New Delhi: He called me dada; I called him bhai. Co-travellers, we learnt our first – and the most enduring – journalism lessons in the jungles of Bastar. I then worked with the Indian Express, the newspaper that had given me a crucial assignment to travel, report and write from Central India. I had a luxurious cushion of “national media;” he was exposed to the daily risks against which I was largely insulated.

But Mukesh Chandrakar always remained an explorer, whereas I, the unlucky one, had to abandon the jungle. If the foundation of journalism is field reporting, the daily grind in the sun and the soil that leaves your body grimy and the soul tanned, Mukesh epitomised it.

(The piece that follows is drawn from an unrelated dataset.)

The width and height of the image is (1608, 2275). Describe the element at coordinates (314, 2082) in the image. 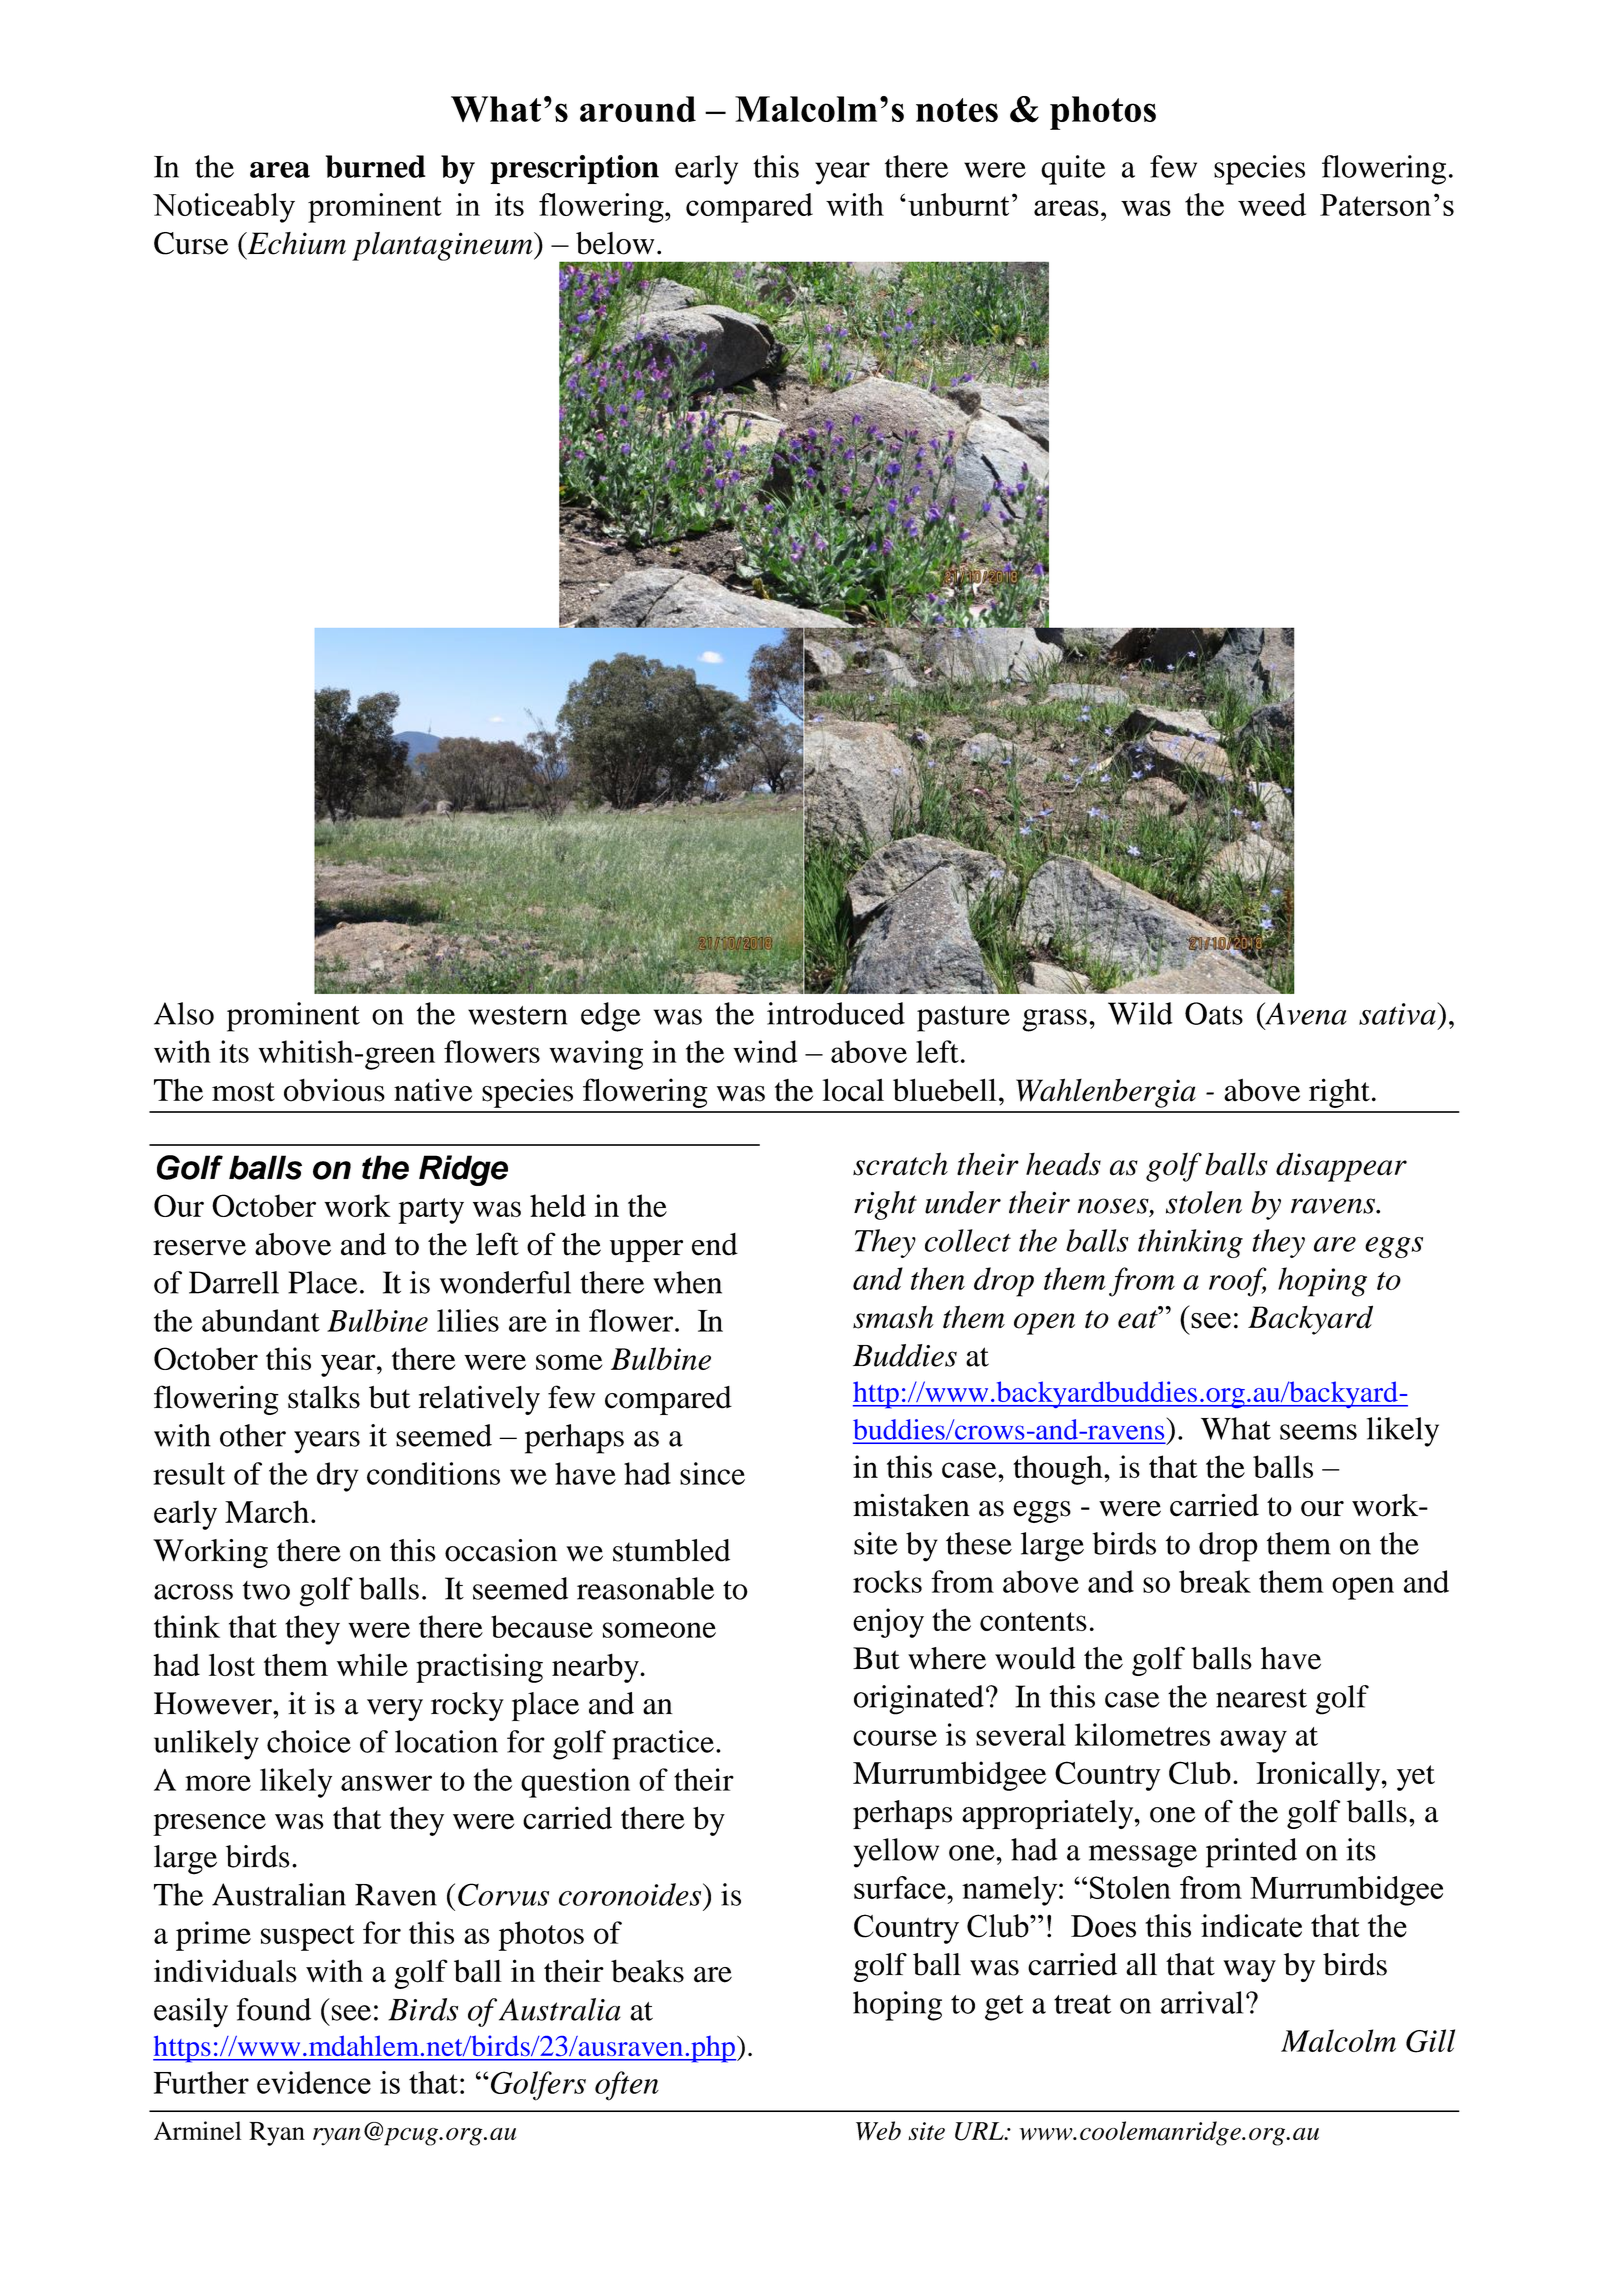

His own life experiences greatly contributed to his understanding of the police-Maoist conflict and the Adivasi life in Dandakaranya. He was born in Basaguda village of Bijapur during the early years of the Naxal insurgency. He lost his father early and was later uprooted from his village in the Salwa Judum violence. His mother, an anganwadi worker, shifted to the Basaguda refugee camp before the family was forced to move to another refugee camp in Avapalli. A decade later, he lost his mother to cancer.

He was, thus, naturally predisposed to be a remarkable chronicler, an outstanding interlocutor of the tragic zone that Bastar is. He worked for........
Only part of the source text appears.